Chile's economic development is facing an important chapter in a story which, to date, has been a success in many respects. The country could not avoid the global recession of 2008 and 2009 but recovered with enviable speed: GDP grew by more than 5% year-on-year during the period 2010-2012. Moreover it did so under relatively unfavourable conditions as, at the beginning of 2011, the price of copper embarked on a clearly downward trend. It should be noted that copper is the most important item in Chile's exports, accounting for 60% of the total. The reason for such resistance being shown by growth within a relatively adverse international context is the dynamic performance by domestic demand and particularly increases of between 12% and 14% in gross fixed capital formation in each of these three years. However, quite unexpectedly this pattern of growth halted in 2013 and investment barely grew by 0.4% year-on-year. What might be the reason for this worrying figure? Will its effect be temporary or permanent?

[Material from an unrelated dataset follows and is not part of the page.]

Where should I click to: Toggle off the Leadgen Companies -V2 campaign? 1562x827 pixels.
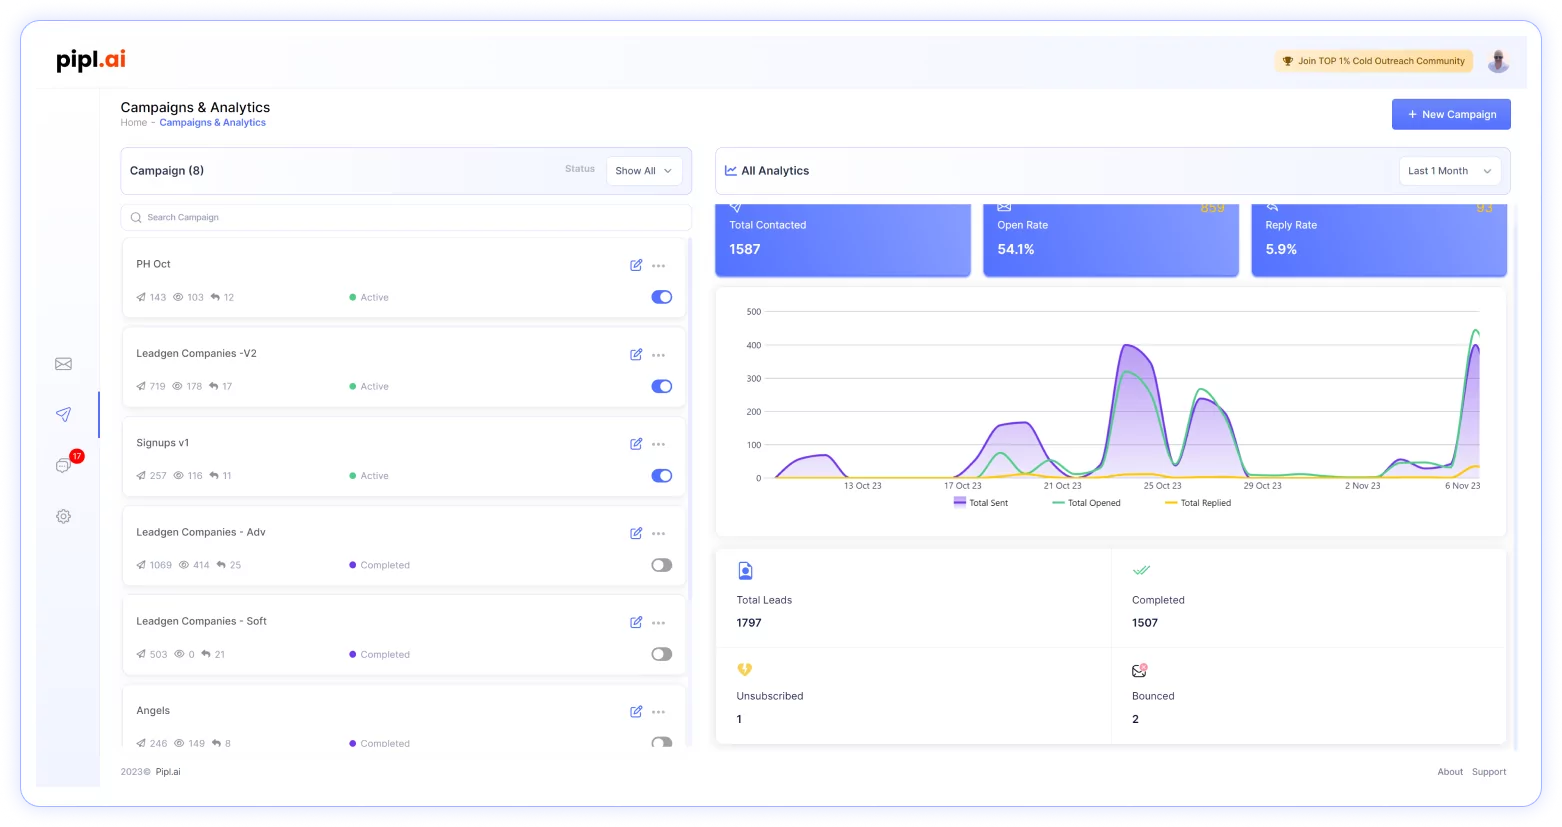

One initial element penalising gross fixed capital formation in Chile is the reduction observed internationally in commodity investments. According to data from SNL Metals & Mining, a consultancy firm specialising in monitoring the world's mining industry, there was almost a 30% global reduction in 2013 in the budgets of large corporations in the sector aimed at mining projects for non-ferrous metals (one of these being copper). This is the industry's response to the combination of lower prices and uncertain demand in many countries. But in addition to this adverse factor of external origin there is also a domestic factor: insecurity surrounding the political take-over of the centre-right by the centre-left. The elections have raised doubts not so much about the outcome per se (Michelle Bachelet's victory had been widely predicted) but for what this represents for the direction of economic policy. In particular, the business world has expressed concern about fiscal reform. The aim of the proposed legislation in this area (currently about to be passed by the Chilean Senate) is to achieve an annual increase in revenue equivalent to 3% of GDP, whose fundamental purpose is to finance higher education. According to the bill, the main source of higher revenue will be a hike in corporate tax (from the current rate of 20% to 27% in 2017) and the elimination of fiscal credits for investment.

Given this situation, how can we expect the country's investment to perform over the coming years? We do not expect any excessive change from the first of the aforementioned downward trends regarding investment, namely the declining phase of the world investment cycle in mining. However, we do believe that the uncertainty resulting from the change in economic policy is very likely to diminish as this first year of the new legislature progresses. Chile is still the country in Latin America with the best institutional environment and the most consolidated macroeconomic stability. The experience of Bachelet's first presidency, during which time she seemed to be fully aware of the need to look after the institutional framework, lessens the risk of an excessively interventionist agenda of reforms altering this key factor for competiveness. This should mean that, in 2014 and especially in 2015, investment will once again grow at an acceptable rate, namely above 5% year-on-year. This recovery in investment, together with other encouraging factors in the short term (the depreciation of the peso which will stimulate exports and monetary relaxation in a context of moderate inflation) will help the economy, after a relatively circumspect 2014, to grow by close to 4.5% again in 2015.